Cependant, la raison principale de l’intérêt suscité par la brasserie Aramasa réside dans le fait que, tout en revenant vers les techniques traditionnelles, elle n’hésite pas à relever de nouveaux défis. Lors du brassage du saké, des moisissures et différents micro-organismes nécessaires à la réalisation de produits fermentés, appelés « koji », doivent être ajoutés au riz. De types variés, les koji les plus utilisés pour le saké sont les levures dites « jaunes », mais Aramasa expérimente actuellement son remplacement par des levures blanches, servant à la production du shochu.

Entraînée par l’esprit novateur de ses employés, la brasserie tente de développer une technique permettant d’obtenir du koji à partir de riz cru plutôt que cuit à la vapeur. Il n’y a donc rien d’étonnant à ce que l’enseigne jouisse d’une image d’excellence, qui lui a valu une médaille d’or, en 2014, de la part de l’Institut national de recherche sur le saké. Aramasa a considérablement participé à la fin de la tendance considérant les sakés aux rapports de polissage extrêmement faible comme étant de qualité supérieure.

« Le polissage du riz est réalisé par une machine et ne nécessite donc pas que le personnel y consacre du temps.  À l’inverse, l’utilisation de cuves en bois dont la gestion est ardue et l’application de la méthode Kimotozukuri, nécessitant une attention permanente de la part du personnel, impliquent des coûts supplémentaires », explique M. Sato. Et en effet, lorsque l’on aime le saké, ce n’est pas un pourcentage, mais bien le goût qui est important. La plupart des sakés ayant été primés ont un goût sucré, du fait de l’utilisation de levures de caractère, dont les teintes rouges et l’arôme prononcé rappellent d’autres appellations et ne laissent aucune place à la surprise gustative. Pourtant, que ce soit pour le whisky ou le vin, le plus attrayant est la découverte des personnalités de chacun d’entre eux.

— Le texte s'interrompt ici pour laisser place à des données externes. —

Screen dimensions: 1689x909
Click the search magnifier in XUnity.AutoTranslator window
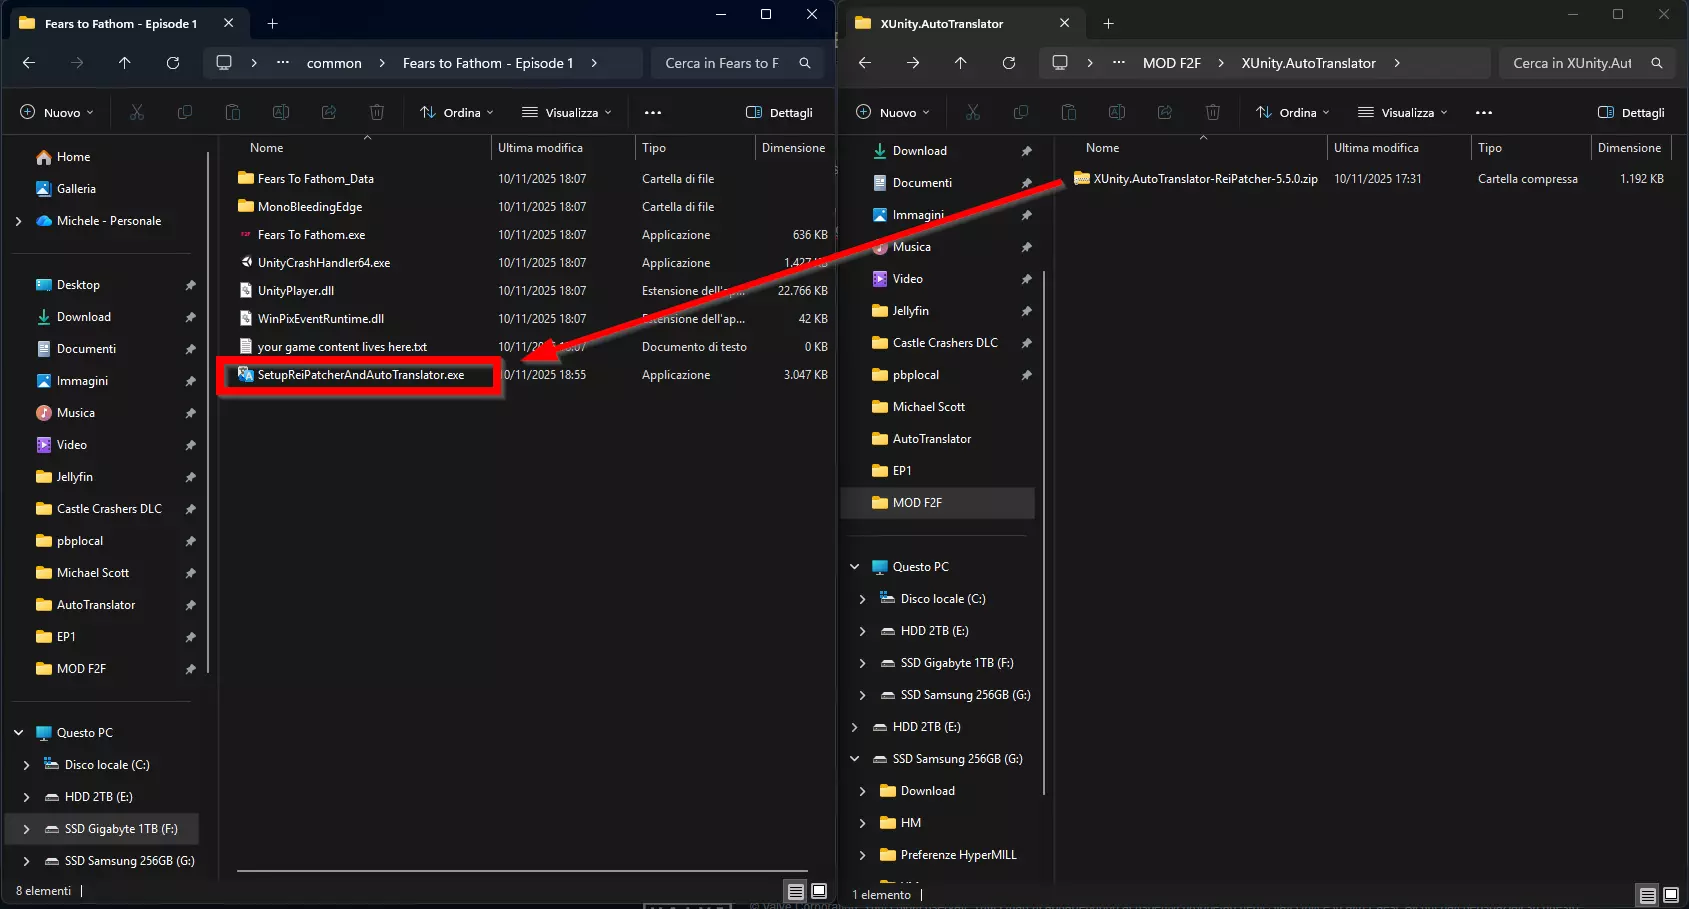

À terme, Aramasa a également comme projet de cultiver son propre riz. L’objectif est de créer une entreprise agricole qui gèrerait pas moins de 110 hectares de champs de riz d’ici une dizaine d’années. « Contrairement à d’autres cultures, celle du riz n’est pas victime de dommages à répétition. C’est pourquoi il est possible de cultiver la même terre pendant plusieurs milliers d’années », précise M. Sato. Il ne fait aucun doute que la brasserie Aramasa, qui navigue en permanence entre tradition et innovation, passé et présent, est un parfait exemple des nouvelles brasseries de notre époque.

Broyat dans lequel se multiplient les levures pour servir de base au nihonshu. Il est composé d’eau, de riz étuvé, de koji et de levures.

De grosses cuves propres. Ce sont les bactéries contenues dans le bois de ces cuves qui déterminent la personnalité du saké.

Le riz étuvé est très rapidement refroidi. La vapeur emplit la cave d'arômes riches.

Des étiquettes modernes qui, au premier coup d'œil, ne rappellent en rien celles des nihonshus traditionnels. Le chiffre 6 fait bien entendu référence à la levure nº6.

YUSUKE SATO

Yusuke Sato

Diplômé du Département de langue anglaise de la Faculté de lettres de l’université de Tokyo, Yusuke Sato se destinait à une carrière de journaliste. À 31 ans, poussé par sa passion pour le nihonshu, il intègre la brasserie familiale Aramasa qu’il dirige désormais depuis 2012, en tant que représentant de la 8e génération.